九久津堂流がまだ高校生のころ。
堂流は年の離れた弟の九久津毬緒をことさらかわいがっていた。
「兄ちゃん。あの子は誰?」
九久津は千歳杉の影から己を見つめているアヤカシの存在に気づいた。
「ん?」
堂流は弟のその問いに振り向き自分も千歳杉のほうへと目を向けた。
「ほらあそこ」
九久津は千歳杉のほうへ小さな指をピンと伸ばす。
「おっ!? 座敷童が寄ってきたみたいだな」
「座敷童?」
「そう。千歳杉は約千七百年分の希力を蓄えてるって前に教えただろ?」
(まだ意味はわからないか……)
「ふ~ん」
九久津はなんのことかいまいちわからないままにうなずいた。
ただ九久津にとってはそんなことはどうでもよかった。
ただ目に映るすこしだけ年下にみえる子どもが誰なのか知りたかっただけだからだ。
「千歳杉は希望の木なんだよ。だから福の神である座敷童が寄ってきたんだ」
「友だちになれる?」
年端のいかない九久津にとって兄の堂流は大人のようなものでなにからなにまで手の届かない存在だった。
九久津は数十センチ以上の身長差のある堂流を見上げた。
「ああ、きっとなれるさ。近くにいってみろ?」
「うん。わかった」
「毬緒よりも年下だな?」
「そうかな?」
九久津は小さな歩幅でゆっくりと座敷童に近づいていった。
座敷童はそれに気づくと千歳杉に身を隠してそっと顔を引っ込める、だが一秒も経たないうちに幹に手を当てまた顔をのぞかせた。
かと思うとまた照れるようにしてふたたび姿を隠す。
座敷童はまるでそんな遊びがあるように何度も何度も同じ行動を繰り返した。
座敷童は自分のおかっぱ頭が千歳杉の幹からはみ出していることに気づかずに完全に隠れている思っている。

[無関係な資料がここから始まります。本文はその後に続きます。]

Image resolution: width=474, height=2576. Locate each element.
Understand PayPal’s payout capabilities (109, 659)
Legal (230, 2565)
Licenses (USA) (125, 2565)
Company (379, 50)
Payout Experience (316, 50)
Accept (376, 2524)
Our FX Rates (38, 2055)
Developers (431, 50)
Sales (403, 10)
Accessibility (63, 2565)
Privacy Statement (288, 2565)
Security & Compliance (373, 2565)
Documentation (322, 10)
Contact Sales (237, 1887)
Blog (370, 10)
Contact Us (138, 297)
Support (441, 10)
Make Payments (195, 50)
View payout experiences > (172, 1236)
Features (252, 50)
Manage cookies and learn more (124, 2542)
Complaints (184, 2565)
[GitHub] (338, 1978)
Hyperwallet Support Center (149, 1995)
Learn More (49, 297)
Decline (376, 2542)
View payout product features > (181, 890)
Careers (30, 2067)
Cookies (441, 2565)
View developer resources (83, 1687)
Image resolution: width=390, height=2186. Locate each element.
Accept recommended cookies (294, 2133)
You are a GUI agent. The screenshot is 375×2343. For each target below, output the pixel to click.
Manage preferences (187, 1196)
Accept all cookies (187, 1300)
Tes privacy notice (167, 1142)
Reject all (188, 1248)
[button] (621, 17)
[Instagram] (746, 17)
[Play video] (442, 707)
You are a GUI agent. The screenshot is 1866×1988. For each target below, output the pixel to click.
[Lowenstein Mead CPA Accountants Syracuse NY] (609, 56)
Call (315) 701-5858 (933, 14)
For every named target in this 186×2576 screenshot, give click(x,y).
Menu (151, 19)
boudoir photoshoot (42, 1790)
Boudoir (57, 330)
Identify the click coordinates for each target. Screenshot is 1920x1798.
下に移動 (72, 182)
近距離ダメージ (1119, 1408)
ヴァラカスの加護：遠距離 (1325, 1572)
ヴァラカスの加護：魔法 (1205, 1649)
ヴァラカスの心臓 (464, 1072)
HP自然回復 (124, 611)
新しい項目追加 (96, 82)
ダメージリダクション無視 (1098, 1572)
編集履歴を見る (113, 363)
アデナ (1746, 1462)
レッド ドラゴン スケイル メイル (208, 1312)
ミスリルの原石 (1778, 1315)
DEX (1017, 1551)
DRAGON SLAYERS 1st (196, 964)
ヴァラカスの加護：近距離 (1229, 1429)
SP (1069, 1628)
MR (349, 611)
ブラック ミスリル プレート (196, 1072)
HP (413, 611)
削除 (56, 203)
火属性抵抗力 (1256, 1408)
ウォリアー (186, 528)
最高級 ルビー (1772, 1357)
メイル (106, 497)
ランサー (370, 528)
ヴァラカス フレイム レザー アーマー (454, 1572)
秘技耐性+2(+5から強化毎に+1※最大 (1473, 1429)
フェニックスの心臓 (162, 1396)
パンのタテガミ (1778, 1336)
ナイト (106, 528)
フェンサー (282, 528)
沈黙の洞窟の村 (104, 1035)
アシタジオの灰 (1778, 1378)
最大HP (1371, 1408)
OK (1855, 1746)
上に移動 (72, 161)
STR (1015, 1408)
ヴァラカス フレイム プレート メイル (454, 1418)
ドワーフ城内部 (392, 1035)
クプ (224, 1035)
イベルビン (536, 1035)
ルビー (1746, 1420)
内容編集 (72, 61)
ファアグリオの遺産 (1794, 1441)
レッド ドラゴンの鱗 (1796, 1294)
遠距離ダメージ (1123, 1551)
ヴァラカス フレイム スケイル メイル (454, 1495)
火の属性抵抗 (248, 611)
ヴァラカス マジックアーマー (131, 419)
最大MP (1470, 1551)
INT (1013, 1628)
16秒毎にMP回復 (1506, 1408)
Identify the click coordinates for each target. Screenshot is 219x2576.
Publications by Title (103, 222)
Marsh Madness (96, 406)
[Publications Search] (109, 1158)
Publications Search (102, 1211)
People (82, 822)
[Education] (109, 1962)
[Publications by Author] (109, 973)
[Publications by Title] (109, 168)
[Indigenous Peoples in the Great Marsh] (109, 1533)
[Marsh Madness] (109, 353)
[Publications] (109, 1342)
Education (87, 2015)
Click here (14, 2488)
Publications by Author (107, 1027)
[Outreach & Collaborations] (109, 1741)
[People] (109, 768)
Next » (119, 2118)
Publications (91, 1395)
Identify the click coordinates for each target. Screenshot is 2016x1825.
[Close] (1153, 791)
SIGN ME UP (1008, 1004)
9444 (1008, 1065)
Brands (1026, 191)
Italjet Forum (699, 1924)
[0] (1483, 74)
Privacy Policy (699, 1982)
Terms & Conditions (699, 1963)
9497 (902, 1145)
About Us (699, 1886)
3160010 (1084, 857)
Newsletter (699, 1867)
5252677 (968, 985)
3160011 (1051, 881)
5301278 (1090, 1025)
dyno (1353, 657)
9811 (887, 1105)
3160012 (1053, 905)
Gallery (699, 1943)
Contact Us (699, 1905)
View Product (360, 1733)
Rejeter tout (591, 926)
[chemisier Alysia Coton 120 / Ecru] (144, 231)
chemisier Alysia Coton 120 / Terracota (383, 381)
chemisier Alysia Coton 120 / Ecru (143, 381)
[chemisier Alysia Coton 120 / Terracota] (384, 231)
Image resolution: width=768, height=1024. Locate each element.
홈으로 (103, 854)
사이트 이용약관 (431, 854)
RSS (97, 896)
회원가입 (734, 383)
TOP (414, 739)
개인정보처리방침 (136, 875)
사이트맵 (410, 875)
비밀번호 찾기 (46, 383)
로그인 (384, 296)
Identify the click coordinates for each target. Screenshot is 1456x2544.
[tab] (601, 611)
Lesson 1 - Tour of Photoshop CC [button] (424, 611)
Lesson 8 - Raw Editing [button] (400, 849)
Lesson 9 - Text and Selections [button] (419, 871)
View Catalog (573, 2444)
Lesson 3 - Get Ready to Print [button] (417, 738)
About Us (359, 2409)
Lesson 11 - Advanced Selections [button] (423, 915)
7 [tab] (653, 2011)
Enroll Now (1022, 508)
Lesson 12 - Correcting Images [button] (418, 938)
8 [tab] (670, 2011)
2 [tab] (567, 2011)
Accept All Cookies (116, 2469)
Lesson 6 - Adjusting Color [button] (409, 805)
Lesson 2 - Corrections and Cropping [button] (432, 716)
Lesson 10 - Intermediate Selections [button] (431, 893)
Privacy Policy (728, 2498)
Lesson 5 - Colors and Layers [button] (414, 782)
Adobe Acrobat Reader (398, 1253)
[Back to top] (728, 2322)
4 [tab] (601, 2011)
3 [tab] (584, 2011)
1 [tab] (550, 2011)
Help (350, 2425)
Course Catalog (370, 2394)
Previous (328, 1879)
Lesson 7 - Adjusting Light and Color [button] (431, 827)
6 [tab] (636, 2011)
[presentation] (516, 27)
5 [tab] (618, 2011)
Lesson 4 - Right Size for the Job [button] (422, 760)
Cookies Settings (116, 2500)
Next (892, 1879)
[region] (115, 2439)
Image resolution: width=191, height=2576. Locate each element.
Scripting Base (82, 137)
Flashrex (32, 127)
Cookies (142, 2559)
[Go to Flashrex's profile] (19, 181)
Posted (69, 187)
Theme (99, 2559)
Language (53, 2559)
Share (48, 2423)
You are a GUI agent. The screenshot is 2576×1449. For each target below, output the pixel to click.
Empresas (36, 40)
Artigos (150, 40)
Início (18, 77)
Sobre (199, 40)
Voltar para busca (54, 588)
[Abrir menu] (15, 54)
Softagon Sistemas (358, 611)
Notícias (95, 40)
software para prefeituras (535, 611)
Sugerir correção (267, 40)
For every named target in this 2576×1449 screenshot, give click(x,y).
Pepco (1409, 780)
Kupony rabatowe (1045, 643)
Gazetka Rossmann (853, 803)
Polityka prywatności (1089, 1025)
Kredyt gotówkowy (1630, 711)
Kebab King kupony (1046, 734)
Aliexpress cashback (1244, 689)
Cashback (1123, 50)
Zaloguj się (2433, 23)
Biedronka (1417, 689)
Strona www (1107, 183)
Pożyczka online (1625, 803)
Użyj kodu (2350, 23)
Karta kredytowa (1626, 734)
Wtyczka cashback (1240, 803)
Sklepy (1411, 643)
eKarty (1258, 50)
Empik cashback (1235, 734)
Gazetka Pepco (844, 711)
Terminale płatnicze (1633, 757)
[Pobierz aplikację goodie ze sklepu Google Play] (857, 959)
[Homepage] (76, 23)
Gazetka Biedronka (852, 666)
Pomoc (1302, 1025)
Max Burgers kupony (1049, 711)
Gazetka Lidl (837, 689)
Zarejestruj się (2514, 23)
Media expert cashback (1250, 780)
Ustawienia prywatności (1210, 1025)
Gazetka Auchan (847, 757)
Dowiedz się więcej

座敷童がまたこそこそと顔をのぞかせたとき、九久津と視線がぶつかり今まででいちばん驚いた顔をした。
そのまま跳ねるようにしてぴょんと身を隠す。
九久津はそんなことは気にせず座敷童のところにテクテクと歩み寄っていった。
「よう。俺と友だちになってよ?」
座敷童は目を丸くして驚いている。
「……?」
「友だちだよ」
九久津はもう一度いった。
「……」
座敷童はなにもいわずに九久津にニコっと笑顔を返して、さらに満面の笑みでこくこくとうなずいている。
「いいの?」
座敷童は口をパクパクと動かしている。
――パパッパパッ。っと空気の抜ける音がする。
「あっ!? しゃべれないのか? まあいいや、きみは座敷童だから今日からざーちゃんね!!」
「……」
「ざーちゃんって名前」
座敷童は九久津の言葉の意味を理解したのか頭を上下にぶんぶんと振って喜んでいる。
九久津は九久津家の家屋が六角市の郊外のそれもかなり高い丘にあるため学校から帰ってきても同年代の友だちと遊ぶことができなかった。
九久津は九久津で「九久津家」という宿命を受け入れながらもいつも退屈していた。
そこへ突如として友だち候補が現れたことがなにより嬉しかった。
「えっ、いいの!? じゃあ友だちの印にこれあげる」
九久津は座敷童の手をとってアメ玉をぽんと乗せた。
「……」
座敷童は不思議そうに自分の手のひらをながめている。
アメを顔の前に近づけて匂いをたしかめ、またマジマジとアメ玉を見た。
「そっか。アメも食べたことないのか」
九久津は座敷童の手のひらからふたたびアメ玉をつまんでとった。
ビニールの包装を剥き、ビー玉よりもすこし大きなピンク色のアメを手にしている。
「あ~ん」
九久津は自分の口を開けて座敷童にも真似するように促した。
座敷童もつられて大きく口を開く。
九久津はそのまま座敷童の舌にアメをちょんと乗せた。
「これイチゴ味」
座敷童は初めての味におおげさなほどに喜んでいる。
座敷童の口の中でアメ玉が転がるたび、座敷わらしの左右の頬っぺたに小さなコブができた。
ふたりは人間とアヤカシという種族関係なくすぐに打ち解けていった。